> [Stored data entries]
=== Begin Enclosure ===

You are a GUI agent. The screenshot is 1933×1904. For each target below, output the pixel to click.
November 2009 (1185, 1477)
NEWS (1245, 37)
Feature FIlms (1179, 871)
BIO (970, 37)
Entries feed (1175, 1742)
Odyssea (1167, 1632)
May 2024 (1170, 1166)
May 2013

=== End Enclosure ===

> [What is expected] Copy out the entries above without altering a single character.

> [Result of this exercise]
You are a GUI agent. The screenshot is 1933×1904. For each target below, output the pixel to click.
November 2009 (1185, 1477)
NEWS (1245, 37)
Feature FIlms (1179, 871)
BIO (970, 37)
Entries feed (1175, 1742)
Odyssea (1167, 1632)
May 2024 (1170, 1166)
May 2013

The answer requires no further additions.